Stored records
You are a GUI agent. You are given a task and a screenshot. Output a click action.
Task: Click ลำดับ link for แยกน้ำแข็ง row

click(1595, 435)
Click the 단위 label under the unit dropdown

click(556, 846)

Direction:
Reproduce the data above line for line, with no changes.

Response:
You are a GUI agent. You are given a task and a screenshot. Output a click action.
Task: Click ลำดับ link for แยกน้ำแข็ง row

click(1595, 435)
Click the 단위 label under the unit dropdown

click(556, 846)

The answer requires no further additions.